Troubleshoot NVIDIA NeMo Retriever Embedding NIM#
Use this documentation to troubleshoot issues that arise when you use NVIDIA NeMo Retriever Embedding NIM.
list-model-profiles command fails#
Some older NIMs don’t support the list-model-profiles command,
including the following:
nv-embedqa-mistral-7b-v2
arctic-embed-l
NIM fails to start#
If you attempt to start a NIM, in some cases it fails to start when you run the docker run command.
Some NIM models require that you accept the license terms on NGC before you can pull the container image and model assets.
To resolve this issue, browse to the model page on the NGC Catalog, read and then click Accept Terms.
For details, refer to Get Started.
Docker pull fails with error from registry: Incorrect Repository Format#
Some NeMo Retriever Embedding NIM container image tags fail to pull on Docker Engine 29.5.x when the Docker containerd image store is enabled.

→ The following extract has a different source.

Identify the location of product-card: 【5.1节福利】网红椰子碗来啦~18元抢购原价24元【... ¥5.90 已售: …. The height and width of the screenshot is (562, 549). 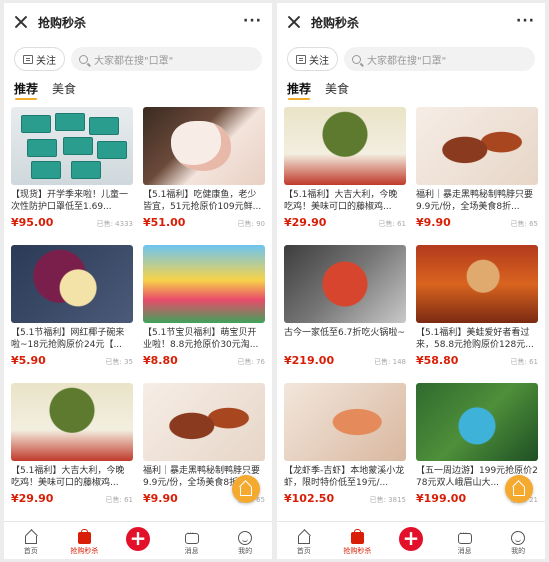
(72, 310).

The issue can occur before the NIM container starts.
The pull fails with the message error from registry: Incorrect Repository Format.
To check whether your Docker daemon is using the containerd image store, run the following command.
docker info --format '{{json .DriverStatus}}'
If the output includes io.containerd.snapshotter.v1, and docker version reports Docker Engine 29.5.x, use one of the following workarounds.
Option 1: Use Docker Engine 29.4.3#
Use an earlier Docker Engine version, such as 29.4.3. Change the Docker Engine version, restart Docker, and then retry the pull.
Option 2: Pull by exact manifest digest#
On linux/amd64 systems, you can keep Docker Engine 29.5.x and pull the current image by the exact linux/amd64 manifest digest.
The following commands use jq to extract the linux/amd64 manifest digest for nvcr.io/nim/nvidia/llama-nemotron-embed-vl-1b-v2:2.0.0.
Do not use the top-level image-index digest.
Run the following commands to pull by digest and tag the image locally.
AMD64_DIGEST=$(docker buildx imagetools inspect nvcr.io/nim/nvidia/llama-nemotron-embed-vl-1b-v2:2.0.0 --format '{{json .}}' \
| jq -r '.manifest.manifests[] | select(.platform.os == "linux" and .platform.architecture == "amd64") | .digest')
docker pull nvcr.io/nim/nvidia/llama-nemotron-embed-vl-1b-v2@${AMD64_DIGEST}
docker tag nvcr.io/nim/nvidia/llama-nemotron-embed-vl-1b-v2@${AMD64_DIGEST} nvcr.io/nim/nvidia/llama-nemotron-embed-vl-1b-v2:2.0.0
NIM fails to start with out-of-memory error#
If you attempt to start a NIM, in some cases it fails to start with an out-of-memory error.
NIMs pre-allocate memory in accordance with the maximum input size that may be operated on. Model instances are a multiplier on VRAM requirements, and different NIMs require widely different amounts of VRAM.
To resolve this issue, use one of the following options:
When you run a NIM on a small VRAM card, adjust the
NIM_MAX_BATCH_SIZEandNIM_MAX_SEQ_LENGTHenvironment variables.On GPUs without enough VRAM for multiple model instances, run only a single instance of the embedder.